This repository contains code to accompany the manuscript "Linking Gene Expression to Clinical Outcomes in Pediatric Crohn’s Disease Using Machine Learning" and reproduce the results.
There are two main sections to the code. The first, in the folder "deseq" performs differential expression analysis and prepares data for machine learning. The second, in the "ml" folder, contains scripts that perform hyperparameter searches and then train models for the outcomes.
The clinical and RNA-seq data for this project is not publicly available and submission to a secure data repository is pending. The clinical data should then be placed in 'data/metadata' and RNA-seq data in 'data/processed_data'.
Analysis starts with differential expression. The scripts 'pca_ruv_deseq_all.R' and 'pca_ruv_deseq_cd.R' in the folder 'source/deseq/' create PCA plots, and perform RUV/DESeq2 analysis for the CD vs nonIBD and specific clinical outcomes respectively. They produce results files ('results_deseq.csv') which are filed by tissue type 'c' - colon and 'i' - ileum and outcome 'cd' - CD vs nonIBD, B2, B3, remission, and surgery. The results files can then be fed into 'hallmark.R' and 'volcano.R' to perform pathway analysis and plot volcano plots. The script 'boxplot.R' creates boxplots for specific genes between the groups of interest.
Finally, 'preproc_forml_rbe.R' can be used to transform the raw counts data for downstream use in machine learning, creating the files 'data_vst_ruv1_c.csv' and 'data_vst_ruv1_i.csv'. 'preproc_comb.ipynb' then combines the RNA-seq data with the clinical data in the products 'comb_vst_i.csv' and 'comb_vst_c.csv'.

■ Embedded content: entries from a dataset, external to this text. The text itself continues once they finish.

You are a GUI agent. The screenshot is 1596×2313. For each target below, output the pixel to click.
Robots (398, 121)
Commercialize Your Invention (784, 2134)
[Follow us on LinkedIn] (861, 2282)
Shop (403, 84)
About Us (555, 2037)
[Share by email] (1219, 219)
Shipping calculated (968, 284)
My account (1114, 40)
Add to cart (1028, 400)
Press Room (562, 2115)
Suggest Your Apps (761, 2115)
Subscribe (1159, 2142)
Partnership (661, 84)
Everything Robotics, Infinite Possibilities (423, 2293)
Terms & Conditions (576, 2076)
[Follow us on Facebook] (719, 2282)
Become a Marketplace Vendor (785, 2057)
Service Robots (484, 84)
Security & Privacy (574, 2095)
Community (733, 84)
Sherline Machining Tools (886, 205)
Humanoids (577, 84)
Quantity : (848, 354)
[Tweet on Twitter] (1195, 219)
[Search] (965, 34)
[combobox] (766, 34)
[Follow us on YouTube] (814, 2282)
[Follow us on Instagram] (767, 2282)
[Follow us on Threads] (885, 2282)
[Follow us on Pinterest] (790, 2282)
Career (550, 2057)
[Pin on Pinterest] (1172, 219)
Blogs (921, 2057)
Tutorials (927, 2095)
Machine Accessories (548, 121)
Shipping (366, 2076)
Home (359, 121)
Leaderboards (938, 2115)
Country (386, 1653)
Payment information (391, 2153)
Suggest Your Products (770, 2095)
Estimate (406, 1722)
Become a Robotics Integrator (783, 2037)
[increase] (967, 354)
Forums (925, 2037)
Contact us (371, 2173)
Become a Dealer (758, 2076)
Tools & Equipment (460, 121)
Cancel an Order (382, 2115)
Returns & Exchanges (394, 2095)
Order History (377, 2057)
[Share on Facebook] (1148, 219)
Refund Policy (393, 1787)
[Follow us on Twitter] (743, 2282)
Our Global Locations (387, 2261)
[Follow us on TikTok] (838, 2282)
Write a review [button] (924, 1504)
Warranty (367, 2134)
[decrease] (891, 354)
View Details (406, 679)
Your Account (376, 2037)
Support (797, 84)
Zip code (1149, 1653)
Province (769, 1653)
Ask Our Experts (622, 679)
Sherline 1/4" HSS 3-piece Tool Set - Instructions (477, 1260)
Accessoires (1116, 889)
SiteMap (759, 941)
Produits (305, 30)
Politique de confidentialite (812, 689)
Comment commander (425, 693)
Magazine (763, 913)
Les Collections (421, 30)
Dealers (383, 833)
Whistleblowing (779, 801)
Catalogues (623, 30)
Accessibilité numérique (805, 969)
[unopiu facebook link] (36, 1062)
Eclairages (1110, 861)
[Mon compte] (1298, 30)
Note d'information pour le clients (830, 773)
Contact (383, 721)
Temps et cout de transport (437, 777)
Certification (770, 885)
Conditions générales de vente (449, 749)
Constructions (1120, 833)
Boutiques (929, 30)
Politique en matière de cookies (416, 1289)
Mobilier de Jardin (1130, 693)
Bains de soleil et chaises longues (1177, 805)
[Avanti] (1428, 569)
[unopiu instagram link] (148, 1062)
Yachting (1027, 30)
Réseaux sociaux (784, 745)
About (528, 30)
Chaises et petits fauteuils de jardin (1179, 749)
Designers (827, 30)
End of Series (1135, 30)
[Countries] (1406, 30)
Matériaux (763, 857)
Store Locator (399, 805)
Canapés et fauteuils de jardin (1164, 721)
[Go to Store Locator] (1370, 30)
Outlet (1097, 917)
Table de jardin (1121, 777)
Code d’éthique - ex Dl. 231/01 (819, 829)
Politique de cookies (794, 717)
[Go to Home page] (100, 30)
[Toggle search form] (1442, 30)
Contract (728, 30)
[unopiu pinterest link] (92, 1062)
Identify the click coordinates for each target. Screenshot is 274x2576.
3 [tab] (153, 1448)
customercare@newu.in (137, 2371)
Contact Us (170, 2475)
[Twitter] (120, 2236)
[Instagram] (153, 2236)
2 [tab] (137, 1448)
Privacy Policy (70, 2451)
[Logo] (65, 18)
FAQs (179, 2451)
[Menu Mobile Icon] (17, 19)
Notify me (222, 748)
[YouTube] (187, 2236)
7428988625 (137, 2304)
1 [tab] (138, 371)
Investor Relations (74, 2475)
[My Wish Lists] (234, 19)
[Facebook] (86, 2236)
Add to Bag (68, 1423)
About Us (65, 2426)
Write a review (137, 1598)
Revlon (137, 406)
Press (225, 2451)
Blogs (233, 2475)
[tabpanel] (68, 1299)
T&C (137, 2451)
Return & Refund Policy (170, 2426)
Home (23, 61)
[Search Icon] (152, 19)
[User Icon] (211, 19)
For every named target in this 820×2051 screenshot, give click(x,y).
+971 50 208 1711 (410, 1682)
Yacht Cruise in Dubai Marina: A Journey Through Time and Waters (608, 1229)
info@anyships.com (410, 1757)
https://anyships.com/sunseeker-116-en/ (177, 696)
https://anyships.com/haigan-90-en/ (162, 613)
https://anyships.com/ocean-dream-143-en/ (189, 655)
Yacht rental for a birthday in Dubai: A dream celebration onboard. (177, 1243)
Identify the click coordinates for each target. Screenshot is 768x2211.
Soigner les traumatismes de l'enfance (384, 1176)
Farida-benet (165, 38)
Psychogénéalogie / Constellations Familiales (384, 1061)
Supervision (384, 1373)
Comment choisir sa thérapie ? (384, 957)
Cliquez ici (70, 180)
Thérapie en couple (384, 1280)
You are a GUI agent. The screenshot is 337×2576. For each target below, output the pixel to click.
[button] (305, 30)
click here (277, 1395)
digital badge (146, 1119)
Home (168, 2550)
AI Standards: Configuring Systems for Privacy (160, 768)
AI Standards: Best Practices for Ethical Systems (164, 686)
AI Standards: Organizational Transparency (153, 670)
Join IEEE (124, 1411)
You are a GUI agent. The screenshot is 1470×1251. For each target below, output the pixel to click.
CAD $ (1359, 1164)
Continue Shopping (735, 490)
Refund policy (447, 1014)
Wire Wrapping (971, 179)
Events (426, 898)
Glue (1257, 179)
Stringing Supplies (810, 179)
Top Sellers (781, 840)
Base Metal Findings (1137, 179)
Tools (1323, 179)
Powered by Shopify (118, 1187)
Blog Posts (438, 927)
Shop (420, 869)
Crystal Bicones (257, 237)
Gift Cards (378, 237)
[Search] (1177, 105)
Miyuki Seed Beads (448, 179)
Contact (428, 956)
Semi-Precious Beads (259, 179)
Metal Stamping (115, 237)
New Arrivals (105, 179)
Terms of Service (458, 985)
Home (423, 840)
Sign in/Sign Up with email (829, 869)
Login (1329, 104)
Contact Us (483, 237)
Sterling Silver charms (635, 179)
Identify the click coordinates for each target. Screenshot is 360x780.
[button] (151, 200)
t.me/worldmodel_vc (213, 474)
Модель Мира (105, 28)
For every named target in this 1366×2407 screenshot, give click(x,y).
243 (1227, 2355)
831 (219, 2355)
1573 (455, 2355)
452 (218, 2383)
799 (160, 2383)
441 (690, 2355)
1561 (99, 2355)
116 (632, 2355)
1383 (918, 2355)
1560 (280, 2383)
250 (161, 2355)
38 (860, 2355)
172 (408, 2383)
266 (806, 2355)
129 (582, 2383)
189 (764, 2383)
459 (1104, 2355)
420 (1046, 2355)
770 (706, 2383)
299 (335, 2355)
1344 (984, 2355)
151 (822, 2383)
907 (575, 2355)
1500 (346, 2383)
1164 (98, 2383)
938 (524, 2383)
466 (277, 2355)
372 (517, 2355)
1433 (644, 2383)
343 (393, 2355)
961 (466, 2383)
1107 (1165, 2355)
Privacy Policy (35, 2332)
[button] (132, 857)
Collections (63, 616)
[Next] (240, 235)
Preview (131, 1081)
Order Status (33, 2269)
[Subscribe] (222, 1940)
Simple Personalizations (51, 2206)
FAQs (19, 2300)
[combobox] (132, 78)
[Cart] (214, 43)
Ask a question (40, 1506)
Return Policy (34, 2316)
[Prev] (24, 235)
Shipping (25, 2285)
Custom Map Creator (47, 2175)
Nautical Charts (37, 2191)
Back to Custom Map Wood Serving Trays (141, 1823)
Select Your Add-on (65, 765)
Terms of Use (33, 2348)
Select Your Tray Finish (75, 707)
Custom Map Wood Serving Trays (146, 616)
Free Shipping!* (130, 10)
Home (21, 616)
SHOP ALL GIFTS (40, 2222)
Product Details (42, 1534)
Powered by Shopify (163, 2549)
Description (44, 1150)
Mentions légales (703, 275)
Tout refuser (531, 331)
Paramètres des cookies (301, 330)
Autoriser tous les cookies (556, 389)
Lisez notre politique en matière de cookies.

The machine learning models are split into clinical variables models ("clin") and clinical + gene expression models ("comb"). Clinical variable models are further split into not including the rectosigmoid involvement variables ("norsi") and including it ("rsi"). Each of the "search_all_{}.py" scripts in the "clin" folders tunes random forest, XGBoost, and neural network models for the respective outcome. The "all_models.py" script then reads the results from the hyperparameter searches and trains/evaluates each tuned model and generates ROC and PR curves for each outcome.
The hyperparameter tuning scripts in the "comb" folder use the argparse (https://docs.python.org/3/library/argparse.html) library and accept the arguments '--outcome' with the options 'B2', 'B3', 'rem', and 'surg' and '--rsi' with the options 'rsi' and 'no_rsi'. These scripts also save the hyperparameter tuning results to respective csv files. 'all_models_no_rsi.py' and 'all_models_rsi.py' can then be used to read the hyperparameter tuning results files, train/evaluate models, and plot ROC and PR curves for each model and outcome.